NSA demonstrates how to create secure code

The US National Security Agency has released a case study demonstrating how to write reliable and secure code in a cost-effective manner. The report was produced by UK-based Praxis which wrote code for an access control system dubbed Tokeneer, which meets the stringent ISO software requirements "Common Criteria Evaluation Assurance Level 5", generally considered too expensive for commercial software companies to meet.

Praxis applied a mix of formal and semi-formal methods in order to achieve the results, writing 10,000 lines of code in 260 person days. The process included a specification written in the formal language Z, and was implemented using SPARK Ada, and subsequently verified using a toolset known as the SPARK Examiner.

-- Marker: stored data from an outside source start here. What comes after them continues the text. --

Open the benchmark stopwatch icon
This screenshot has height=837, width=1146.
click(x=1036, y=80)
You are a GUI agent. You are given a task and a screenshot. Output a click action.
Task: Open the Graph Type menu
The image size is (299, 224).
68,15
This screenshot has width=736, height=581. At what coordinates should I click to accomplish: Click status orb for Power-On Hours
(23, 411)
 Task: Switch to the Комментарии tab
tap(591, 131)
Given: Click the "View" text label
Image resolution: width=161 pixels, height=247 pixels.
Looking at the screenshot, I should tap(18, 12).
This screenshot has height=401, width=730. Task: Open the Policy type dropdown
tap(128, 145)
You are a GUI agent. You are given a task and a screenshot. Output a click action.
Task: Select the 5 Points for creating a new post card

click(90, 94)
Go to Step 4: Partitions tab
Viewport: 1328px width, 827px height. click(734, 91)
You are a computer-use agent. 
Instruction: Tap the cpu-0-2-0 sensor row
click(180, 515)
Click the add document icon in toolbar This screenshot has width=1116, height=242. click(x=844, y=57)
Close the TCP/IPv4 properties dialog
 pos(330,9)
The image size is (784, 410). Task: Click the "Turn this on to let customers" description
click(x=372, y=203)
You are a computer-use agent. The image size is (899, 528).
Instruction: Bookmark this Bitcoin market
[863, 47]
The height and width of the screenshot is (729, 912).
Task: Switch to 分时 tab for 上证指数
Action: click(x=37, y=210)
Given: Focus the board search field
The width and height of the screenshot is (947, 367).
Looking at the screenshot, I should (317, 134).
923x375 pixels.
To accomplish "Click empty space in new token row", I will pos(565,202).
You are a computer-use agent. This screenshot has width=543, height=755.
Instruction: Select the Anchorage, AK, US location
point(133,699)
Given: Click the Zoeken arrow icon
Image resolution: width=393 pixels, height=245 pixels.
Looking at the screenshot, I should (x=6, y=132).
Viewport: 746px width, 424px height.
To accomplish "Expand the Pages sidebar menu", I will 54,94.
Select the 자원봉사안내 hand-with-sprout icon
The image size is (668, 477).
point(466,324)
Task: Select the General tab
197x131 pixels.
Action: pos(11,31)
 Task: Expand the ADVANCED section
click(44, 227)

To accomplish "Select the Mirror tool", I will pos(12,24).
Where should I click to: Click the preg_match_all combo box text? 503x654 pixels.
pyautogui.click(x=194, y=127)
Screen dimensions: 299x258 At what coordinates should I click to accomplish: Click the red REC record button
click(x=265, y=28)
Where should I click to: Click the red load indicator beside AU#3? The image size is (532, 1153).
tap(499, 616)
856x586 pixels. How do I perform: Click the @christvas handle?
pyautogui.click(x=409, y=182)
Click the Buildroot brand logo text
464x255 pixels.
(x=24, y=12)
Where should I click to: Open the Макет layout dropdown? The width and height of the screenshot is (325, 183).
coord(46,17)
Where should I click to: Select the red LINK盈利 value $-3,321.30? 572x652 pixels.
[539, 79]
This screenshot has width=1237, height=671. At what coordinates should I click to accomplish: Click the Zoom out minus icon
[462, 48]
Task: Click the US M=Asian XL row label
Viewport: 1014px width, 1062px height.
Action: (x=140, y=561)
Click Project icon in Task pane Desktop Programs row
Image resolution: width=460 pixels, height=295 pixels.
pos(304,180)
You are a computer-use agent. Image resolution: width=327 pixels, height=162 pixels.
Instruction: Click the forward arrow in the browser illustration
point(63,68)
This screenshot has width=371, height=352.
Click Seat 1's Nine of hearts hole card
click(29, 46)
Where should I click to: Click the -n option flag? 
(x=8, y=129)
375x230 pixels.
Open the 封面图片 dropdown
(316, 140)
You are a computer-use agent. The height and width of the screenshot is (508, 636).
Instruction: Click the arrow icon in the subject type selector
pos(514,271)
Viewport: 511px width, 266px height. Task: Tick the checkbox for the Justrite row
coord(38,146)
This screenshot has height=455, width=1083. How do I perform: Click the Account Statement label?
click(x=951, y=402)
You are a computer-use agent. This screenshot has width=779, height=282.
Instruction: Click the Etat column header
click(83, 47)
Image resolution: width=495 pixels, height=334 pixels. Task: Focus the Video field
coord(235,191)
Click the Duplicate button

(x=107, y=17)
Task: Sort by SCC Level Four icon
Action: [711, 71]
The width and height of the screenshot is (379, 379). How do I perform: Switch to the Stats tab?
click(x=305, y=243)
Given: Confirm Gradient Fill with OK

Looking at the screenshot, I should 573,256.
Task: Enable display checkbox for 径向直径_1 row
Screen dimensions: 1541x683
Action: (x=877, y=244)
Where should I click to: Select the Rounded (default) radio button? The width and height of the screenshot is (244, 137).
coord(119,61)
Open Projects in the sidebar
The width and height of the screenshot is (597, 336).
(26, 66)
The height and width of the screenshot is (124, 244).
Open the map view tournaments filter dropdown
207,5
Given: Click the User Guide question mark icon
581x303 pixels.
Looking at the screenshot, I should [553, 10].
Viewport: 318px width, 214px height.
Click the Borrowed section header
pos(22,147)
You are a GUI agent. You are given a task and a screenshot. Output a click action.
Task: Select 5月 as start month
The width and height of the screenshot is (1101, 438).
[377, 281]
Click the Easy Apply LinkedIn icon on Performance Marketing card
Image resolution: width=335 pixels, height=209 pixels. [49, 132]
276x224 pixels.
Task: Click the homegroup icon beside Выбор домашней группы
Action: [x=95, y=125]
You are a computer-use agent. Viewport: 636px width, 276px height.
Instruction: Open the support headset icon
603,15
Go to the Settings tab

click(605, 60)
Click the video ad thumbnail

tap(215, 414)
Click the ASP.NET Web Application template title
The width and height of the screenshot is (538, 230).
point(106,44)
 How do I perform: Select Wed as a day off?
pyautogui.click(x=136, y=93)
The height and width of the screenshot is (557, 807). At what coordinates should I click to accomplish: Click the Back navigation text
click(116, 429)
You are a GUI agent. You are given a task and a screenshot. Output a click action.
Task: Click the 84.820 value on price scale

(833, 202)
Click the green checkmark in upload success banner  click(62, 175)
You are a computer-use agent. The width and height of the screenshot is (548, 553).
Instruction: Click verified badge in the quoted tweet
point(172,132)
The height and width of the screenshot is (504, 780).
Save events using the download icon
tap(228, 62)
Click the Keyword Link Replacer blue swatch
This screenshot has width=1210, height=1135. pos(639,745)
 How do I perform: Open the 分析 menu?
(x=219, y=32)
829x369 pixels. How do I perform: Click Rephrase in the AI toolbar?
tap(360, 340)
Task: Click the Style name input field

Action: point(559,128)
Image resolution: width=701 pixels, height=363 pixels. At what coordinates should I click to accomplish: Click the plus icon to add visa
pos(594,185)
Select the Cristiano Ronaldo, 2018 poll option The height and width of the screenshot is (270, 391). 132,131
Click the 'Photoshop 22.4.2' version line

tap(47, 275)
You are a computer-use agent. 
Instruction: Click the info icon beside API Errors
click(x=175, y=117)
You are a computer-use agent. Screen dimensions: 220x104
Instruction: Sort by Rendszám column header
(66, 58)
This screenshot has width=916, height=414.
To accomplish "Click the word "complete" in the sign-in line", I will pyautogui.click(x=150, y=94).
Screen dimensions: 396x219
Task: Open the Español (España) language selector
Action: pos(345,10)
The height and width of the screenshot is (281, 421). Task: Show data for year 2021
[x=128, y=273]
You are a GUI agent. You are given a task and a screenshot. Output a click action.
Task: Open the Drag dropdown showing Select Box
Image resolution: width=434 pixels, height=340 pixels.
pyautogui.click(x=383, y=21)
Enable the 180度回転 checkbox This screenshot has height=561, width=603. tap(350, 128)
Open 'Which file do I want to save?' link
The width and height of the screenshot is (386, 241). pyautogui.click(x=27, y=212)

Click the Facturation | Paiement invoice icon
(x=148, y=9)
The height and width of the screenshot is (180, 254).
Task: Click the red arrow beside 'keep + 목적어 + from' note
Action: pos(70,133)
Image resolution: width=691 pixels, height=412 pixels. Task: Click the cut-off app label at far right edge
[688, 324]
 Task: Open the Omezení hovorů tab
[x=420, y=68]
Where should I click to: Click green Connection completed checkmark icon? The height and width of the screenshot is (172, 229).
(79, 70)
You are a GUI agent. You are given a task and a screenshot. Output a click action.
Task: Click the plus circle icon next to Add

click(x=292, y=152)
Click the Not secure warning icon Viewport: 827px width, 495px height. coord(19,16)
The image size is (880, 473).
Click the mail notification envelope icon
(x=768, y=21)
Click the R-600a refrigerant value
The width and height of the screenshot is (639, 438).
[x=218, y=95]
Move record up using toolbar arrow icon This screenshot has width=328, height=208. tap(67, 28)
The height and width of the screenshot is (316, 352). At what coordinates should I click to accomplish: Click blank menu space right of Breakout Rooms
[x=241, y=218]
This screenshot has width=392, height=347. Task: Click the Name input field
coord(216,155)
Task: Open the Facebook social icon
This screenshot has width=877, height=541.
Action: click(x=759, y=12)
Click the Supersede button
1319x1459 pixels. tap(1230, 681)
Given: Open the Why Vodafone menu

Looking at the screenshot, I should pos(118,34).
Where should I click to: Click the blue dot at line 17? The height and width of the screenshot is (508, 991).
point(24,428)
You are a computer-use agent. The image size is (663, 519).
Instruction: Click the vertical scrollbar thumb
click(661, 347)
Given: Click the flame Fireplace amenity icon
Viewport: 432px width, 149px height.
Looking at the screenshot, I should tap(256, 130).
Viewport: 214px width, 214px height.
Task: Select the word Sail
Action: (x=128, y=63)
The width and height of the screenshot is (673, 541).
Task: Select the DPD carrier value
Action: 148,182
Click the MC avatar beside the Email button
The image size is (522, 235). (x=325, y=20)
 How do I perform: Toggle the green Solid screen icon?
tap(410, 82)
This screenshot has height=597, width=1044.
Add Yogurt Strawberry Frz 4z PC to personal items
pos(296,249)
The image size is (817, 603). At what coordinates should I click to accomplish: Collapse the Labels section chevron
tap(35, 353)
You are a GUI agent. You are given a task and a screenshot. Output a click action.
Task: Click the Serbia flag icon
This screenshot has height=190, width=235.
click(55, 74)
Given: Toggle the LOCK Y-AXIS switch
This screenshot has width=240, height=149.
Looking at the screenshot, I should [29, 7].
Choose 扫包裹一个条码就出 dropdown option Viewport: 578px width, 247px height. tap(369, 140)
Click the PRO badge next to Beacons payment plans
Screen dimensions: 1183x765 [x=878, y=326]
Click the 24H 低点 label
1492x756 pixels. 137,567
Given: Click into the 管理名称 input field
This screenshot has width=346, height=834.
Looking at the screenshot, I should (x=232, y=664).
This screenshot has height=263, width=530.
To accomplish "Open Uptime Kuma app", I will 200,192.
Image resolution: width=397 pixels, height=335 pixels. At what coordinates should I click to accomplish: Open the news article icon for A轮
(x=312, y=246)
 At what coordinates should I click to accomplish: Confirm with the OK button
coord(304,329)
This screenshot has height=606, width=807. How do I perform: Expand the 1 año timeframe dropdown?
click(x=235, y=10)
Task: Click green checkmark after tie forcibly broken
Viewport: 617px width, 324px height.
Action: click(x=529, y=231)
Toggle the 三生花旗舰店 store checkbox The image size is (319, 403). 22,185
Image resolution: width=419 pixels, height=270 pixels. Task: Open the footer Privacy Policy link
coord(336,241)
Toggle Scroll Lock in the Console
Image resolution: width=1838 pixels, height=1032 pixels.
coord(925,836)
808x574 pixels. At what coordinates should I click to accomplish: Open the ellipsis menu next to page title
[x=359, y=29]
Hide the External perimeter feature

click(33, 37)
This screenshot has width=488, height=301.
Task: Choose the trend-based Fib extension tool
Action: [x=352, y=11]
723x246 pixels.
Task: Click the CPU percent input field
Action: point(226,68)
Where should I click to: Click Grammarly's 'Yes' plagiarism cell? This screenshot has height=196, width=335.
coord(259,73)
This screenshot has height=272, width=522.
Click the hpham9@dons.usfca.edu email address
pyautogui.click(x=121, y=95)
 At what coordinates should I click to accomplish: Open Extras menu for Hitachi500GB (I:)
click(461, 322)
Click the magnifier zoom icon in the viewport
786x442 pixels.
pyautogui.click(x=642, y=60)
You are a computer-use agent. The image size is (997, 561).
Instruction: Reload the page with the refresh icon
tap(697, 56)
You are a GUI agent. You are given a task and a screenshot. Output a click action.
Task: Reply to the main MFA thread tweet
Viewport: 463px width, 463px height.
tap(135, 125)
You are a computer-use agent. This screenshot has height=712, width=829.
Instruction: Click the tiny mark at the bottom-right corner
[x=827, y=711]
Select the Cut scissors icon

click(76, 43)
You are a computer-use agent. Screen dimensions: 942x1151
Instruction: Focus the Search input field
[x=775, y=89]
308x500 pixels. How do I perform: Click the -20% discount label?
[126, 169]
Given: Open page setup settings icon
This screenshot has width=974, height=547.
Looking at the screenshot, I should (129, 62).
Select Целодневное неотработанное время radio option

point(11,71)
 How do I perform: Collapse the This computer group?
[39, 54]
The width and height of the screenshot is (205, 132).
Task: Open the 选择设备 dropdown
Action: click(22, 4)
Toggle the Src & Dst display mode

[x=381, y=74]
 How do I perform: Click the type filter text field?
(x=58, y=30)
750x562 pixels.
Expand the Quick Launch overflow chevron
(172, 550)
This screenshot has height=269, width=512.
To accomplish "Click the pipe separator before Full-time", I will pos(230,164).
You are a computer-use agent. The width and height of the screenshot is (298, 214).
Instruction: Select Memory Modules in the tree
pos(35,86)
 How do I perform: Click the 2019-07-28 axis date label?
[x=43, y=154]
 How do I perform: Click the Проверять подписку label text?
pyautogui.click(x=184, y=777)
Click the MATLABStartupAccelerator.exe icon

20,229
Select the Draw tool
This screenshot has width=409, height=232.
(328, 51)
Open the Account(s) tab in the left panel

The release has been greeted with delight from within the academic security community. "The Tokeneer project is a milestone in the transfer of program verification technology into industrial application," distinguished computer scientist Sir Tony Hoare said in a statement. "Publication of the full documents for the project has provided unprecedented experimental material for yet further development of the technology by pure academic research."

Professsor Daniel Jackson at MIT Computer Science Lab added "I’m very excited about the impact this might have in our field, in both teaching and research, and the potential it might have in moving us towards a more open community with greater collaboration between industry and academia, and a more constructive engagement of theory and practice.”